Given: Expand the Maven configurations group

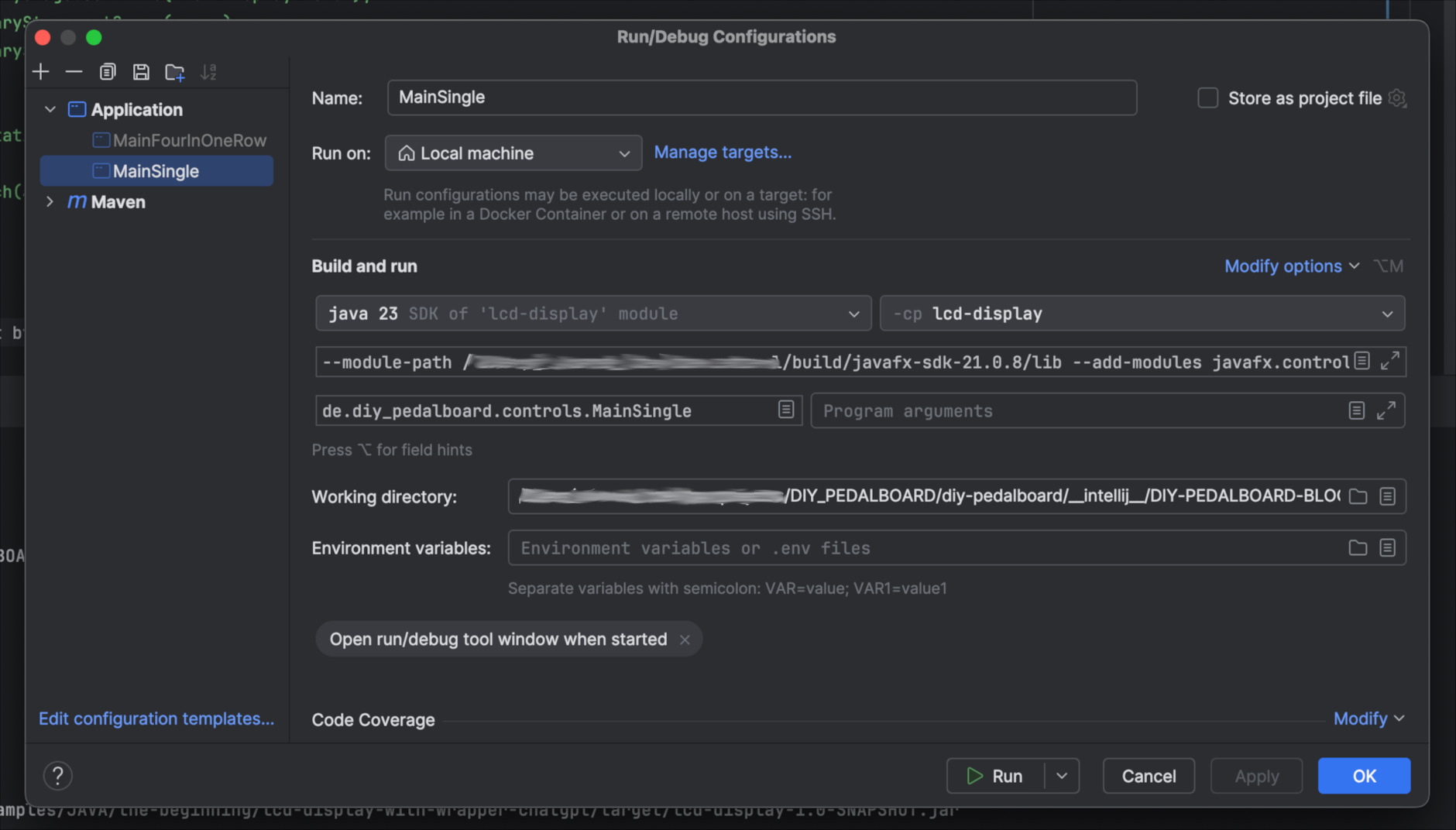Looking at the screenshot, I should tap(50, 202).
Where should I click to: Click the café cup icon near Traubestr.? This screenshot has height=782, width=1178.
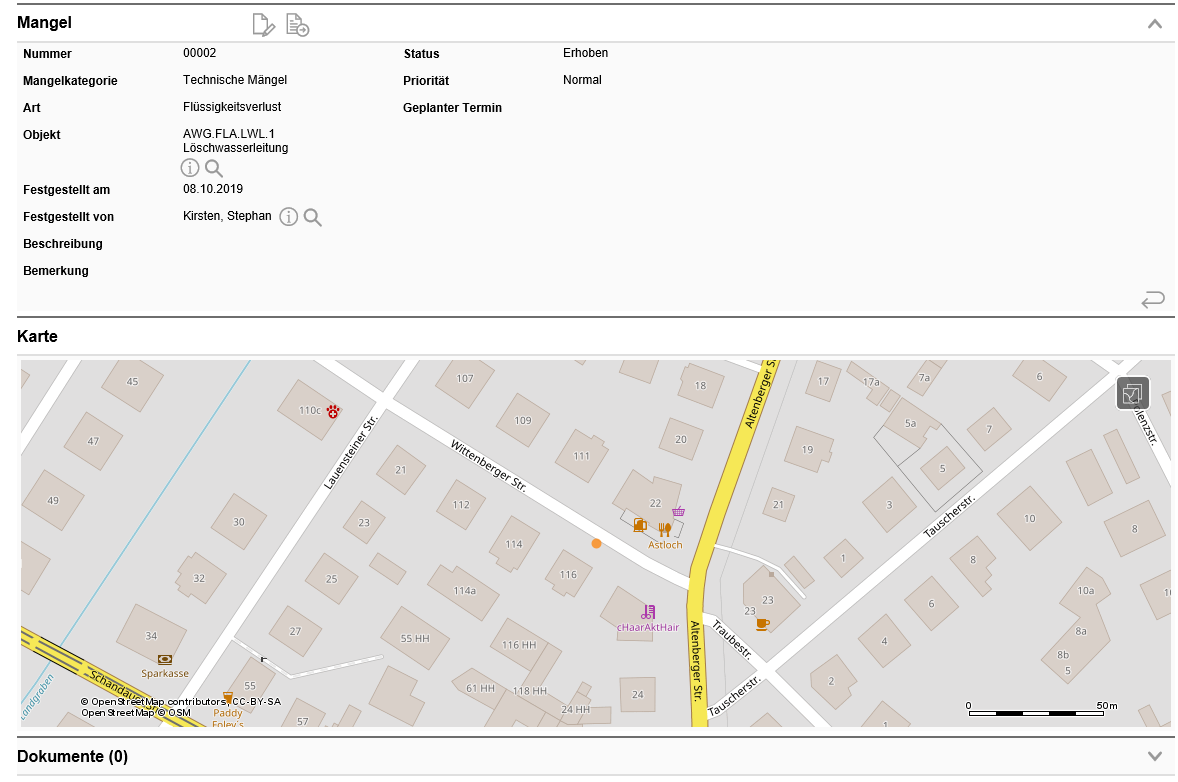pyautogui.click(x=762, y=624)
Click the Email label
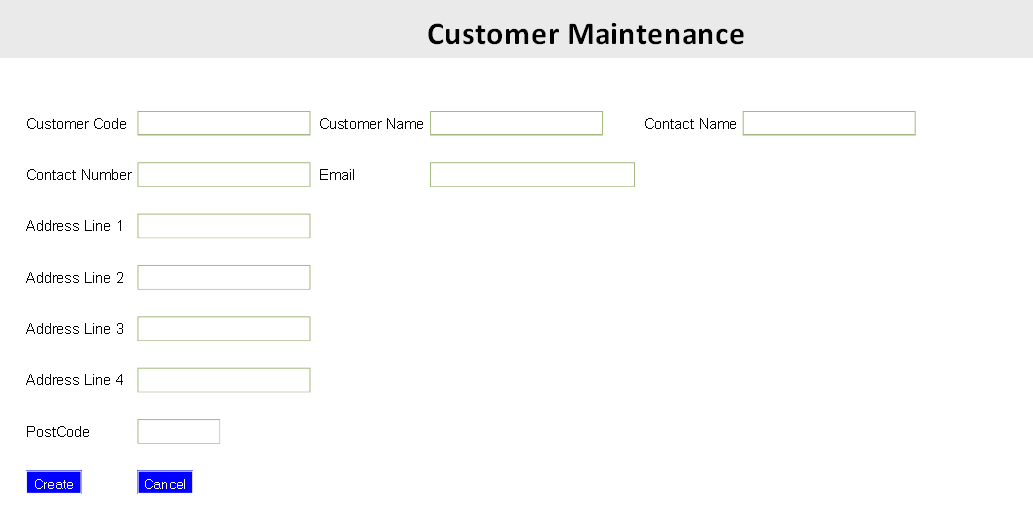Image resolution: width=1033 pixels, height=517 pixels. click(x=337, y=175)
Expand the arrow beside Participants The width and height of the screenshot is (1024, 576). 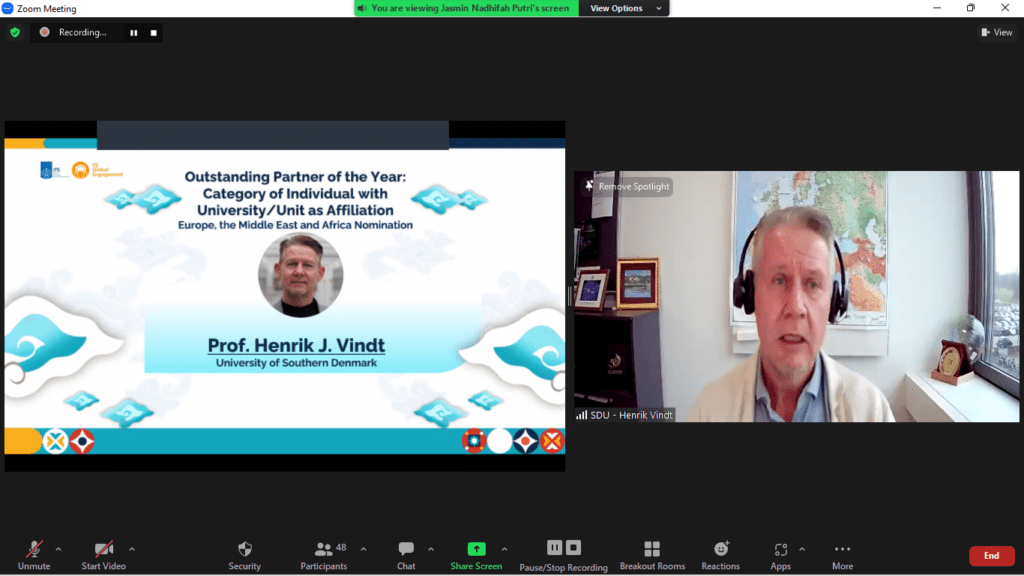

○ ○ ○ ○ ○

:: WHAT TO WORK ON ::
Can you write out all the items above again, substituting "Open" for every "Expand", with nothing else changed and the pictures left out?

:: EXERCISE SOLUTION ::
Given: Open the Maven configurations group

Looking at the screenshot, I should tap(50, 202).
Where should I click to: Click the café cup icon near Traubestr.? This screenshot has height=782, width=1178.
pyautogui.click(x=762, y=624)
Click the Email label
Image resolution: width=1033 pixels, height=517 pixels. click(x=337, y=175)
Open the arrow beside Participants The width and height of the screenshot is (1024, 576). 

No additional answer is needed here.